If your `generate_fn` returns invalid data, Pydantic will raise a `ValidationError`.

**Example with retries:**

```python
from pydantic import ValidationError
from rubric import PerCriterionOutput

async def generate_with_retries(system_prompt: str, user_prompt: str, max_retries: int = 3) -> PerCriterionOutput:
    for attempt in range(max_retries):
        try:
            response = await your_llm_call(system_prompt, user_prompt)
            return PerCriterionOutput.model_validate_json(response)
        except ValidationError as e:
            if attempt == max_retries - 1:
                raise
            continue  # Retry on validation error
```

**Best practice:** Use structured outputs (JSON schema constrained decoding) in your LLM client to avoid validation errors entirely.

## Score Fields

| Field | Description |
|-------|-------------|
| `score` | Final score. 0-1 when `normalize=True` (default), `raw_score` when `normalize=False`. |
| `raw_score` | Raw weighted sum. Consistent across all graders. |
| `llm_raw_score` | Original LLM output. For `RubricAsJudgeGrader`: 0-100 score.

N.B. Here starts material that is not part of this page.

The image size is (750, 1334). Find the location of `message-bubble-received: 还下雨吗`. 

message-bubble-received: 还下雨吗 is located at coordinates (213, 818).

For others: same as `raw_score`. |
| `report` | Per-criterion breakdown (`None` for `RubricAsJudgeGrader`). |

### The `normalize` Parameter

```python
# Default: normalized 0-1 scores
grader = PerCriterionGrader(generate_fn=your_function)
result = await rubric.grade(text, autograder=grader)
print(result.score)      # 0.85 (normalized)
print(result.raw_score)  # 12.75 (raw weighted sum)

# Raw scores
grader = PerCriterionGrader(generate_fn=your_function, normalize=False)
result = await rubric.grade(text, autograder=grader)
print(result.score)      # 12.75 (raw, can be negative)
print(result.raw_score)  # 12.75 (same as score)
```

## Loading Rubrics

```python
# Direct construction
rubric = Rubric([
    Criterion(weight=10.0, requirement="States Q4 2023 base margin as 17.2%"),
    Criterion(weight=8.0, requirement="Explicitly uses Shapley attribution for decomposition"),
    Criterion(weight=-15.0, requirement="Uses total deliveries instead of cash-only deliveries")
])

# From list of dictionaries
rubric = Rubric.from_dict([
    {"weight": 10.0, "requirement": "States Q4 2023 base margin as 17.2%"},
    {"weight": 8.0, "requirement": "Explicitly uses Shapley attribution for decomposition"},
    {"weight": -15.0, "requirement": "Uses total deliveries instead of cash-only deliveries"}
])

# From JSON string
rubric = Rubric.from_json('[{"weight": 10.0, "requirement": "Example requirement"}]')

# From YAML string
yaml_data = '''
- weight: 10.0
  requirement: "Example requirement"
'''
rubric = Rubric.from_yaml(yaml_data)

# From files
rubric = Rubric.from_file('rubric.json')
rubric = Rubric.from_file('rubric.yaml')
```

### JSON Format

```json
[
  {
    "weight": 10.0,
    "requirement": "States Q4 2023 base margin as 17.2%"
  },
  {
    "weight": 8.0,
    "requirement": "Explicitly uses Shapley attribution for decomposition"
  },
  {
    "weight": -15.0,
    "requirement": "Uses total deliveries instead of cash-only deliveries"
  }
]
```

### YAML Format

```yaml
- weight: 10.0
  requirement: "States Q4 2023 base margin as 17.2%"
- weight: 8.0
  requirement: "Explicitly uses Shapley attribution for decomposition"
- weight: -15.0
  requirement: "Uses total deliveries instead of cash-only deliveries"
```

## Requirements

- Python 3.10+
- An LLM API (e.g., OpenAI, Anthropic, OpenRouter) - set appropriate API keys as environment variables

## License

MIT License - see LICENSE file for details.